A mission, led by the Minister of Natural Resources and Environment, Pham Khoi Nguyen, on May 11 held a meeting in Ho Chi Minh City after inspecting a newly installed wastewater treatment system at Vedan Vietnam, a Taiwanese MSG producer based in the southern province of Dong Nai.
|Tran Ngoc Thoi, deputy chairman of Ba Ria – Vung Tau Province, is speaking at the meeting on May 11 (Photo: TTO)|
The officials also studied efforts to clean the Thi Vai River, after the factory was to found to have discharged untreated wastewater into the river for a long period.
Speaking at the meeting, a representative of Vedan said that it has carried out some measures to tackle environment pollution, including removing a hidden pipe system and building more wastewater treatment systems.

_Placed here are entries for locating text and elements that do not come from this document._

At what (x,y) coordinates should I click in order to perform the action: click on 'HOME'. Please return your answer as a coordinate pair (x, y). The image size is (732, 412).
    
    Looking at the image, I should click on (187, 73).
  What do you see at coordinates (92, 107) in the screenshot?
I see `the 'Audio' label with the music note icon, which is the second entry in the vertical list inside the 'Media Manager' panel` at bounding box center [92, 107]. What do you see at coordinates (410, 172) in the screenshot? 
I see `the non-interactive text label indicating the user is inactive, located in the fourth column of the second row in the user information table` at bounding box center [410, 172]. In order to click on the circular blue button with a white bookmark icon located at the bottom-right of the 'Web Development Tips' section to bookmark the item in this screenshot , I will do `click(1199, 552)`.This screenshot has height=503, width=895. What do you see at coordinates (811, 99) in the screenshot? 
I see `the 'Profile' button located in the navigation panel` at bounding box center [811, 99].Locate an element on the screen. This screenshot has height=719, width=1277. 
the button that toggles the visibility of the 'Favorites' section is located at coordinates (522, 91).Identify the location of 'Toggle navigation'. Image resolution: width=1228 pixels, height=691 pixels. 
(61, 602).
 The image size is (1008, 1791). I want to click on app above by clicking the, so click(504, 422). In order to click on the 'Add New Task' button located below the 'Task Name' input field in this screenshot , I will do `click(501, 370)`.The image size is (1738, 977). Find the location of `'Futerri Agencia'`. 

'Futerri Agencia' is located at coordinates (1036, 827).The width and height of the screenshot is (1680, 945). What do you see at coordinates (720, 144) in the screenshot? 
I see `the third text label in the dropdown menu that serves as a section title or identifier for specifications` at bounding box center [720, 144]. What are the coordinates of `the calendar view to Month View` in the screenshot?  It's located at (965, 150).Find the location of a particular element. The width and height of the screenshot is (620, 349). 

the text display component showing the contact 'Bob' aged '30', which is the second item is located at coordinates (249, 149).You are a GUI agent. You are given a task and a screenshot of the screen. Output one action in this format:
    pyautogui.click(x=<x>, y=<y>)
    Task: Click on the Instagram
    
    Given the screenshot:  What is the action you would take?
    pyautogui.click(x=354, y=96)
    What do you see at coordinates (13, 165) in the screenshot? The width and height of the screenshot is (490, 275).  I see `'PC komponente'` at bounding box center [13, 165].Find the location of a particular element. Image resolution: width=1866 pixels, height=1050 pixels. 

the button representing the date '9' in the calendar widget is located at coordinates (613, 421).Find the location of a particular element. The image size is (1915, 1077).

The company promised to pay the administrative fine and environmental protection fees it had previously evaded.
The minister appreciated Vedan’s efforts, regretting that if the company had previously complied with regulations on environmental protection, it would not have lost its reputation.
According to the mission, the river is a little cleaner with Vedan having cut production and treating wastewater. However, 21 cesspits, covering 14 hectares, may yet overflow if it rains heavily.
Mr. Nguyen told the company to complete construction of its wastewater treatment system, to use modern technology and, under the local authority’s supervision, warned other businesses in the country to adhere to environmental regulations.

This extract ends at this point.